Instead, enterprises will likely gravitate toward the tempo that Silver dubbed "long-term" and which Microsoft characterized as "lock-down [for] mission critical environments." That pace will provide only "security and critical updates to their systems," said Alkove. (It was unclear what separated "security" from "critical" in Microsoft's parlance.)
The long-term update pace will exclude new features and UI changes, said Silver, and consist of only security and other performance and reliability fixes. Companies will be able to manage those incoming updates as they do now with Windows Server Update Services (WSUS) and other corporate patch-management tools.
Sitting between consumer speed and long-term will be what Silver named "near-consumer speed." As the name implied, it will be a mix of the fastest and slowest update cadences.

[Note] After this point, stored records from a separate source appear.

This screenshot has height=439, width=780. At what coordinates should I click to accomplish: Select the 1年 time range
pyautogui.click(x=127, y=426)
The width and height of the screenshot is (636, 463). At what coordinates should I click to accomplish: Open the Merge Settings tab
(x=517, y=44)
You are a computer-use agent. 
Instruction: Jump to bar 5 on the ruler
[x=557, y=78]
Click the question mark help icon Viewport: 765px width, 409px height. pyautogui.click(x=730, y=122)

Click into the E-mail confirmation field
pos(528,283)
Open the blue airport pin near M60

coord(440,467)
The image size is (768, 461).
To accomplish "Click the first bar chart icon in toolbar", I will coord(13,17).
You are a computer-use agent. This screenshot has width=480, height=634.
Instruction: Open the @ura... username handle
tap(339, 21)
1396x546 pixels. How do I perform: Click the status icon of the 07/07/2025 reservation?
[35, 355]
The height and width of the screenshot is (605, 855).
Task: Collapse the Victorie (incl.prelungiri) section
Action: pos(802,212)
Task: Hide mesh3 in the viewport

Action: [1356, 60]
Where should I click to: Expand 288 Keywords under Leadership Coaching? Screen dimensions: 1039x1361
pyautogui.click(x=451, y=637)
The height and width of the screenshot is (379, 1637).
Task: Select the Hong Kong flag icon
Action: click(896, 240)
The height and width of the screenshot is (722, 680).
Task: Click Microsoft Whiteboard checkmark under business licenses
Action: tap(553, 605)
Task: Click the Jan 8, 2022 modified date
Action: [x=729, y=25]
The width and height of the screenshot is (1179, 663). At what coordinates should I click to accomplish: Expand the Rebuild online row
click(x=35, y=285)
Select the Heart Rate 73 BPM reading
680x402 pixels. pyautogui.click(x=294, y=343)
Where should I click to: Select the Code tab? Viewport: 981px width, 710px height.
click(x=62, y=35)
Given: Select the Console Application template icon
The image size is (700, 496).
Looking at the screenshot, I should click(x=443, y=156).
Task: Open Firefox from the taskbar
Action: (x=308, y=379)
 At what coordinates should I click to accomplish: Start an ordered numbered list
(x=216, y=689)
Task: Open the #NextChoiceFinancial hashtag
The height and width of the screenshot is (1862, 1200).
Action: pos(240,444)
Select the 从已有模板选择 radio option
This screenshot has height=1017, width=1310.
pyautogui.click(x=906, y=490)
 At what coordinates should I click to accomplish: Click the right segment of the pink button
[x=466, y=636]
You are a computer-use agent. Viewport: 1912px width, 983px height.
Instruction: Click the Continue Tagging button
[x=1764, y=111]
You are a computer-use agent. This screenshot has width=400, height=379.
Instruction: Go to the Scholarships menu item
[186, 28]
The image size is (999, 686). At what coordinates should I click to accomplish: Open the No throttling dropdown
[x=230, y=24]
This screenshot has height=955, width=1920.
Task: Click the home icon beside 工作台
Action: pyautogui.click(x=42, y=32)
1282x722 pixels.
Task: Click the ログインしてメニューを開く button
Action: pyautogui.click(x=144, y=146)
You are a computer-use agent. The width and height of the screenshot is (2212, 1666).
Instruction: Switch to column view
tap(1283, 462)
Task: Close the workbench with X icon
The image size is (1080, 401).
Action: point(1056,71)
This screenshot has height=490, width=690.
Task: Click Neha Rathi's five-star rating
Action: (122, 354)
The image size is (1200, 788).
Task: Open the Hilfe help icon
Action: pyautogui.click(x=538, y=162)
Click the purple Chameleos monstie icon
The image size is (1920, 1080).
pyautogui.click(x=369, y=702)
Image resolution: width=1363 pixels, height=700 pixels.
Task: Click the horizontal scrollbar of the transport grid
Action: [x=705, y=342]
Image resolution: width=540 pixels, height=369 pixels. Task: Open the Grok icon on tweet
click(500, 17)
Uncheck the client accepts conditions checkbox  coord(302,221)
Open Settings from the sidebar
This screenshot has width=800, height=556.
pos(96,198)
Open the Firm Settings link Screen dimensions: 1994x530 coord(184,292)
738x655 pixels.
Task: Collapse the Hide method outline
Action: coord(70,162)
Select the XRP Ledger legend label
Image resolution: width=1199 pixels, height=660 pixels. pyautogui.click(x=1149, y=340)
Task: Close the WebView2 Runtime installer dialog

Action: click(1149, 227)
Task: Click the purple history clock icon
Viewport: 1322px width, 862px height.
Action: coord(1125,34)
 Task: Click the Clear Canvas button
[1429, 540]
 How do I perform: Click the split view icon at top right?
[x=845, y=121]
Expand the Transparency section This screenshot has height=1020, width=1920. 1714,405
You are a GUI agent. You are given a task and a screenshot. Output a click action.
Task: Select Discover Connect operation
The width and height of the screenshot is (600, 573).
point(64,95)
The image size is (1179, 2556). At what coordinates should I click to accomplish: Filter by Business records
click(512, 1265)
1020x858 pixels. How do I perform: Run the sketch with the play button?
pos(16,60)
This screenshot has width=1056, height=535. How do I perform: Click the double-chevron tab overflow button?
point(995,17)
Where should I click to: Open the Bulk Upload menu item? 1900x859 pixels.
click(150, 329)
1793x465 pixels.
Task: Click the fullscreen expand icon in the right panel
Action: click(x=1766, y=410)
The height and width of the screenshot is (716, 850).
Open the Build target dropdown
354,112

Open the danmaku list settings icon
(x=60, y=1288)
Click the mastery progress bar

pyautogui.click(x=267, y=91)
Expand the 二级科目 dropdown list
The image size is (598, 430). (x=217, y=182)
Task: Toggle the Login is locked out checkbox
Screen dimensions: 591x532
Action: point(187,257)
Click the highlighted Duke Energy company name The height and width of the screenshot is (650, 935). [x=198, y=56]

"In near-consumer speed Microsoft will release a bunch of updates, and you'll have about four months to deploy them," said Silver.
That timetable -- four months -- was the same that Microsoft settled on for Windows 8.1 Update, which shipped in April. Wes Miller, an analyst with Directions on Microsoft, believed the time span came out of that experience, and that Windows 8.1 Update was a trial balloon floated by Microsoft to figure out what enterprises would tolerate.
Silver disagreed. "I'm not sure [the Windows 8.1 Update] was that well thought out," he said.
Silver drew comparisons between the Windows 8.1 Update process and Microsoft's near-consumer pace, however, sure that under the cadence, customers who did not apply the feature and UI changes within the four-month stretch would be cut off from security patches.
Business will be able to decide which devices running Windows 10 "subscribe" to which update tempo, giving some machines, for example, a constant stream of consumer speed updates, even as most are locked down to receive only security patches.
"The choice isn't one or the other for businesses; we expect that most will require a mixed approach where a number of scenarios can be accommodated," Alkove bet.
Both Silver and Miller applauded the three-track plan.
"This is exactly what they needed to do," said Miller of the attempt to mollify both consumer and commercial customers.
"It's admirable that Microsoft has gone that far to give folks the three choices," said Silver. "'Long-term speed' is what organizations want. They want stuff to get fixed, but they don't want changes that muck up the works. That's been true since at least Windows NT Option Pack 4."
Windows NT Option Pack 4 dates back to 1999, and was Microsoft's response to criticism from businesses, which told the Redmond, Wash. company that they did not want new features and functionality in the service packs the firm had been pushing. Microsoft broke out the new features from the service packs, then offered them as opt-in option packs.
"I think this is a step in the right direction," concluded Silver.